3) As girls transition to the period where they leverage their wisdom to revisit their care behaviors, they begin to revisit their lifestyle and diabetes care practices, with an eye to their future, prompted by events such as temporary deterioration in their condition, living alone, and employment. This also leads them to employ the wisdom and knowledge they have gained from experience.
4) Girls’ efforts to build a foundation for taking control of their physical health starting in early puberty lead them to employ the wisdom and knowledge they gain from experience, including that of experimenting with controlling blood sugar through trial and error.
5) Even as girls feel frustrated at diabetes’ relentless presence in their lives, in the form of therapeutic behaviors, opportunities to revisit their lifestyle and diabetes care practices, with an eye to their future mean that this irritation gradually abates as they enter the stage of employing the wisdom and knowledge they gain from experience.

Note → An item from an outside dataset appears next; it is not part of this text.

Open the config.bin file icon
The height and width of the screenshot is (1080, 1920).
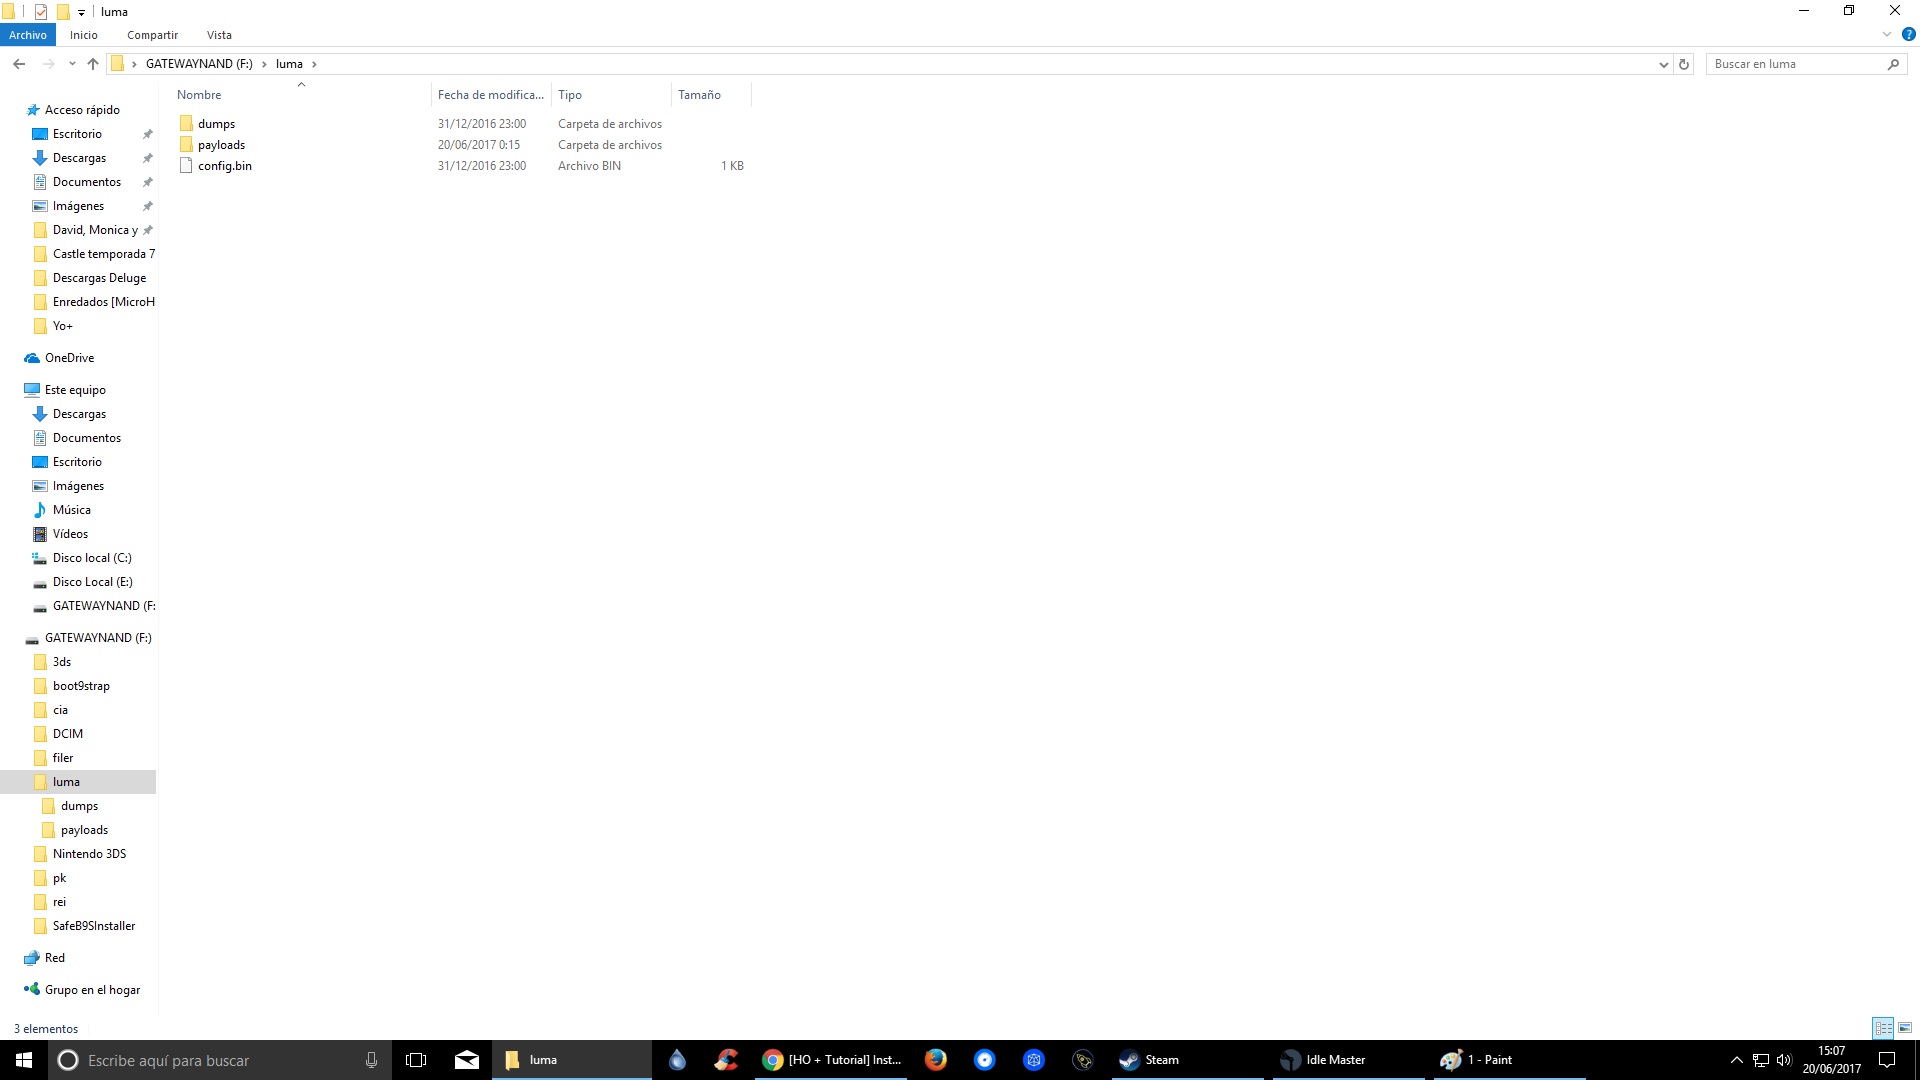(x=186, y=166)
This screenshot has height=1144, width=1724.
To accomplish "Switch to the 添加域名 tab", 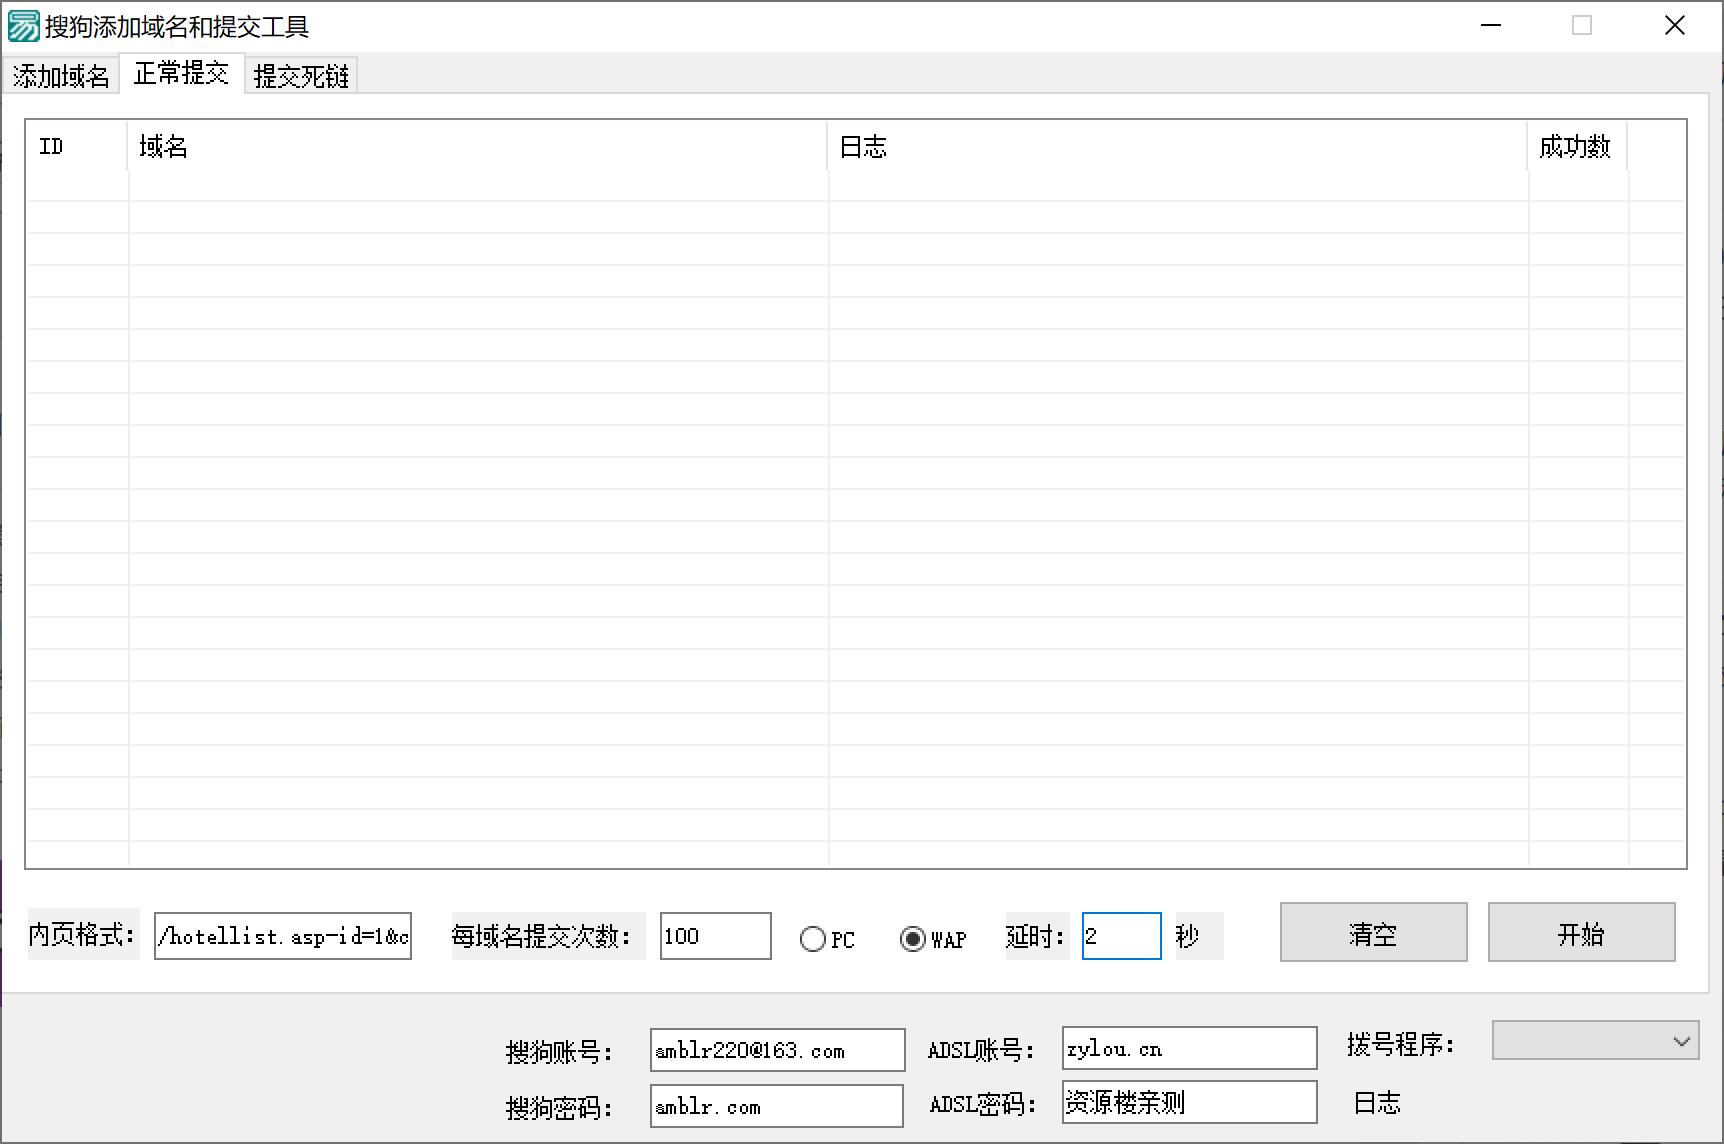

6) Our interviewees experienced heightened physical sensations around age 20; it is unclear whether this phenomenon differs by gender. Our data suggested the need for more-detailed investigations of the relationship between sensory perceptions and gender, and of support methods that take into account gender differences.
We would like to express our deep appreciation to all of the women who agreed to be interviewed for their cooperation. We also greatly thank the physicians at the medical institutions we recruited patients from, who assisted us in the selection of participants and advised us on aspects of the research in the midst of their busy clinical schedules.
We have no conflicts of interest to disclose.